Ontology for Big Systems

How to Realize Interdisciplinary Collaboration


One of the challenges facing humanity in the 21st Century is that generalists, poly-maths, people with the ability to fully understand many fields of science have become far rarer, due to the vast proliferation and diversification of knowledge. Indeed, as knowledge has become more specialized, different communities have developed their own bodies of knowledge, vocabularies, or interpretations of common terms. Bridging these gaps can unleash a wealth of potential, foster innovation, reduce the duplicative efforts, and accelerate the development of better tools.

While each specialization may use its own terminology and technical language, the underlying reality is the same. Ontologies, in the form of explicit statement of the assumptions in each sub-field can help identify points of overlap and interest between different communities.
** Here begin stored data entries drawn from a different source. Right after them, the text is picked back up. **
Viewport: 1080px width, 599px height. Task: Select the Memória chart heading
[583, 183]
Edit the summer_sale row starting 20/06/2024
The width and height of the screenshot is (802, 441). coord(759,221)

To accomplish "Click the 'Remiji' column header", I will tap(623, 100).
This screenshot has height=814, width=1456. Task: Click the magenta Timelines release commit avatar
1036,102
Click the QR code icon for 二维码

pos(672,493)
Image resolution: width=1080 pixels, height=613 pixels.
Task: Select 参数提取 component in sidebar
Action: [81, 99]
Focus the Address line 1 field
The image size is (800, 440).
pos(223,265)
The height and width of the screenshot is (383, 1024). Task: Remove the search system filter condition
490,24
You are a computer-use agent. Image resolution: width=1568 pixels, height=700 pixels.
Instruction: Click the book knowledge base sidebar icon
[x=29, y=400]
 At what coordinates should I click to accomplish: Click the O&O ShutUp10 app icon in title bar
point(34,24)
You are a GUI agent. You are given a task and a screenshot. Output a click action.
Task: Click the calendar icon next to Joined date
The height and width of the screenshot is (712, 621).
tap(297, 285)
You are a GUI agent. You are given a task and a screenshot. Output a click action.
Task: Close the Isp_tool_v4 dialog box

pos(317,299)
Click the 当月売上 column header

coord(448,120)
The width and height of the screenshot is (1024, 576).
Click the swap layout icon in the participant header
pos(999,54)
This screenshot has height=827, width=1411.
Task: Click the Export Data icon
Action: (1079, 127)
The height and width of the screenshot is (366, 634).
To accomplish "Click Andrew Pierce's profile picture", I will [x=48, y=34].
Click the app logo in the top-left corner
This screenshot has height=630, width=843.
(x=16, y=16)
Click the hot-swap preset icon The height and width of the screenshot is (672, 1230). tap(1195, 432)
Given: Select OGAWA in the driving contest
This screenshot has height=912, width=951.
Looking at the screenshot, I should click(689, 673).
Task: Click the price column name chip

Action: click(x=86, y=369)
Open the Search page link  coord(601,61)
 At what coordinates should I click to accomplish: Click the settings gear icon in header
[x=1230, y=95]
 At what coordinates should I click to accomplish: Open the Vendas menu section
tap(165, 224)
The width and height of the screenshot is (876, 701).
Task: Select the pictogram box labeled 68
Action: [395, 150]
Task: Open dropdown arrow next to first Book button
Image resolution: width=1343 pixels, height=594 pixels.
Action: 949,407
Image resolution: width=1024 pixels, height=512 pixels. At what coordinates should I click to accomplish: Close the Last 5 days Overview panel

The ontologies can serve as tools to facilitate search and discovery.

The Linked Science effort is a project that aims to create an “executable paper.” It hopes to combine publication of scientific data, metadata, results, and provenance information using Linked Data principles, alongside open source and web-based environments for executing, validating and exploring research, using Cloud Computing techniques for efficient and distributed computing and employing Creative Commons for its legal infrastructure.

Another project, the iPlant Collaborative, is building the requisite cyberinfrastructure to help cross-disciplinary, community-driven groups publish and share information, build models and aid in search. The vision is to develop a cyberinfrastructure that is accessible to all levels of expertise, ranging from students to traditional biology researchers and computational biology experts.